### [STORED DATA]

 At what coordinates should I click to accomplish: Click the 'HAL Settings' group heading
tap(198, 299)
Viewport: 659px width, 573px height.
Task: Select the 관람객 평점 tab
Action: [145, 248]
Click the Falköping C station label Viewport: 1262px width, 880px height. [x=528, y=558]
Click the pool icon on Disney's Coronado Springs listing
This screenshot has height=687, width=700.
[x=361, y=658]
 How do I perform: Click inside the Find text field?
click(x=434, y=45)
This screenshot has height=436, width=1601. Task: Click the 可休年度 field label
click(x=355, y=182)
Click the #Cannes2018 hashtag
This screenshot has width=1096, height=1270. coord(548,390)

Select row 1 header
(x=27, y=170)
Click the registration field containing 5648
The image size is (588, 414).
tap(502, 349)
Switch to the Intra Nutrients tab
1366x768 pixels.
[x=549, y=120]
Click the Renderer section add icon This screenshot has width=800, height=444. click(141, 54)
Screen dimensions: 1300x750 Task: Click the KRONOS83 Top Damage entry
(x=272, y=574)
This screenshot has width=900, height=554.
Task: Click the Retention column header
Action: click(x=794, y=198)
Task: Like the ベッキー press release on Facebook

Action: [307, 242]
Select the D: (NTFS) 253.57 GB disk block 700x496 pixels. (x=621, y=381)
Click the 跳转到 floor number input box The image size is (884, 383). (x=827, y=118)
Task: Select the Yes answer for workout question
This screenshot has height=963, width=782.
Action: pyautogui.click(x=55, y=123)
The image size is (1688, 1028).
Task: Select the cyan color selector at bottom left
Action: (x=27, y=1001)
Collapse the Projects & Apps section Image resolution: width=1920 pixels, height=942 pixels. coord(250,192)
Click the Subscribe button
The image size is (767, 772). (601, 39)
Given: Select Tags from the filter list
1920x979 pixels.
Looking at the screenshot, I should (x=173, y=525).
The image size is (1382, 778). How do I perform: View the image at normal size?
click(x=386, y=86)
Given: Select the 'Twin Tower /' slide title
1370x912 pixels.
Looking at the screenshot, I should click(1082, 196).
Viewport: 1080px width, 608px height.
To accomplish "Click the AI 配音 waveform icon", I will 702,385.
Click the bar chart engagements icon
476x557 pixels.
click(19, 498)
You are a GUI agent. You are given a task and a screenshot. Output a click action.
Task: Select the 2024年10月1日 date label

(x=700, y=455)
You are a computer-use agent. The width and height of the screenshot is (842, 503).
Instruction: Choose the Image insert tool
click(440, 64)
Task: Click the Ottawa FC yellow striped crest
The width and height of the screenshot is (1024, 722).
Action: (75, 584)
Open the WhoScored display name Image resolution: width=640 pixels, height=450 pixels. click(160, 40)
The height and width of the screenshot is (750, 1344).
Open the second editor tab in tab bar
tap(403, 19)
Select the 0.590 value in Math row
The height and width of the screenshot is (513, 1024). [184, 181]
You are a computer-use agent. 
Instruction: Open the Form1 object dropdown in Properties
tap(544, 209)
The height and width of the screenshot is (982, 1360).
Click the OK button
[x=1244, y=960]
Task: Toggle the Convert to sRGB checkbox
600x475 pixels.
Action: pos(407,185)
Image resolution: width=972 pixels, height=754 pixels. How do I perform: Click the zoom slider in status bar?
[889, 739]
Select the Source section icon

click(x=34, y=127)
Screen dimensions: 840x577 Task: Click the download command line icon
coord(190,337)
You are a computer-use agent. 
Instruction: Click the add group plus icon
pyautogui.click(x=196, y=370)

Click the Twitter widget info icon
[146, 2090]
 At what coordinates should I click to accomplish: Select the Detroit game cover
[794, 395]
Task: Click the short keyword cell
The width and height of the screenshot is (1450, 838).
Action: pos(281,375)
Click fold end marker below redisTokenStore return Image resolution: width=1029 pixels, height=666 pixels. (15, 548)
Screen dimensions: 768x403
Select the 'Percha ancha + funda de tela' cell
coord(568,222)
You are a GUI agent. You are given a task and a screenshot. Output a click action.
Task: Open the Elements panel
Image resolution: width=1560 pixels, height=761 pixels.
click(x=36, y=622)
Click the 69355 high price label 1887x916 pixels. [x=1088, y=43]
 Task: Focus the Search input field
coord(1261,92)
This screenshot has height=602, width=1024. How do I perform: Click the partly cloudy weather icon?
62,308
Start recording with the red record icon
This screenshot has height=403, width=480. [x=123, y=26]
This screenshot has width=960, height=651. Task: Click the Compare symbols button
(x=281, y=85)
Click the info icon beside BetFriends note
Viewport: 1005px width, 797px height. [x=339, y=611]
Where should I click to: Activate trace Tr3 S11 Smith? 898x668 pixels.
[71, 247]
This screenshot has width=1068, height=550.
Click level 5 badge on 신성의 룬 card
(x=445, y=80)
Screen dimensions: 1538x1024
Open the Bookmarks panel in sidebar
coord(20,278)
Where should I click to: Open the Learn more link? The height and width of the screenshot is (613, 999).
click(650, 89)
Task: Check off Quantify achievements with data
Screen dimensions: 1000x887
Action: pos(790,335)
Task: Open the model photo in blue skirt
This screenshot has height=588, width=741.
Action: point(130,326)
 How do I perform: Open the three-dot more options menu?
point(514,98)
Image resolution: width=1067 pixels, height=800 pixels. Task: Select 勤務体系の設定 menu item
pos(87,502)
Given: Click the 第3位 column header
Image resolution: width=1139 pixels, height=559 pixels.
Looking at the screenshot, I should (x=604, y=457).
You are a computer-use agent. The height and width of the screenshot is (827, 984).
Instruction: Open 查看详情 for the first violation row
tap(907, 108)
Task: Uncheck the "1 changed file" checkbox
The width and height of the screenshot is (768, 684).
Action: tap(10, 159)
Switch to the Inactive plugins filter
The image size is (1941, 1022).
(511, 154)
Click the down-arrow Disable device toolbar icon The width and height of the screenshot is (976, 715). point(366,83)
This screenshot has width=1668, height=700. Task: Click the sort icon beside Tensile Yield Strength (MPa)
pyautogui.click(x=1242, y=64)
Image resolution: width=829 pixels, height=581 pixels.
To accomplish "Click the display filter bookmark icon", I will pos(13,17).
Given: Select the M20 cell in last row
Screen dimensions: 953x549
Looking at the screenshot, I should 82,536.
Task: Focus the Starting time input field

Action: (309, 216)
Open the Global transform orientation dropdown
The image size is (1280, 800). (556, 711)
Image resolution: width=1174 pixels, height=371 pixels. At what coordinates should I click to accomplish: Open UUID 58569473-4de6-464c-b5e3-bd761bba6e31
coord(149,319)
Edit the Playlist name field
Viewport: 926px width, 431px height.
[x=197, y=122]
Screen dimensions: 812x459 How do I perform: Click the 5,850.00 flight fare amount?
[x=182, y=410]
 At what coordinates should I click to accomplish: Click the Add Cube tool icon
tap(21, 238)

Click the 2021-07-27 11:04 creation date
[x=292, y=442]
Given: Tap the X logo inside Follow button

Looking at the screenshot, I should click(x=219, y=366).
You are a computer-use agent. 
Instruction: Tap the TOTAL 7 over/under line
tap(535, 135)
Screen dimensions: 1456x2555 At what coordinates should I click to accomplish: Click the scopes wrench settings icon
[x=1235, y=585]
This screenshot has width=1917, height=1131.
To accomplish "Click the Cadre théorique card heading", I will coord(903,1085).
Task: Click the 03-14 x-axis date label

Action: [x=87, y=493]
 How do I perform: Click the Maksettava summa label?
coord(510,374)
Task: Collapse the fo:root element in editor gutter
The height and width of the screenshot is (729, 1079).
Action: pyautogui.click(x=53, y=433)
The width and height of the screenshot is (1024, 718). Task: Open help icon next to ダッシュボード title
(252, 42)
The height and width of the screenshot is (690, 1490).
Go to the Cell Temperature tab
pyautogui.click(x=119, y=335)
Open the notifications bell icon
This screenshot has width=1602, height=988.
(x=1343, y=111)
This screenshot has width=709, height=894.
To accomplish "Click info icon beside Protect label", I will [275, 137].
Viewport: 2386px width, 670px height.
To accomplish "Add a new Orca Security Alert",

### [WORK TASK]
Go line by line through the records above and copy each one containing "name".

### [RESPONSE TO THE TASK]
Open the WhoScored display name Image resolution: width=640 pixels, height=450 pixels. click(160, 40)
Edit the Playlist name field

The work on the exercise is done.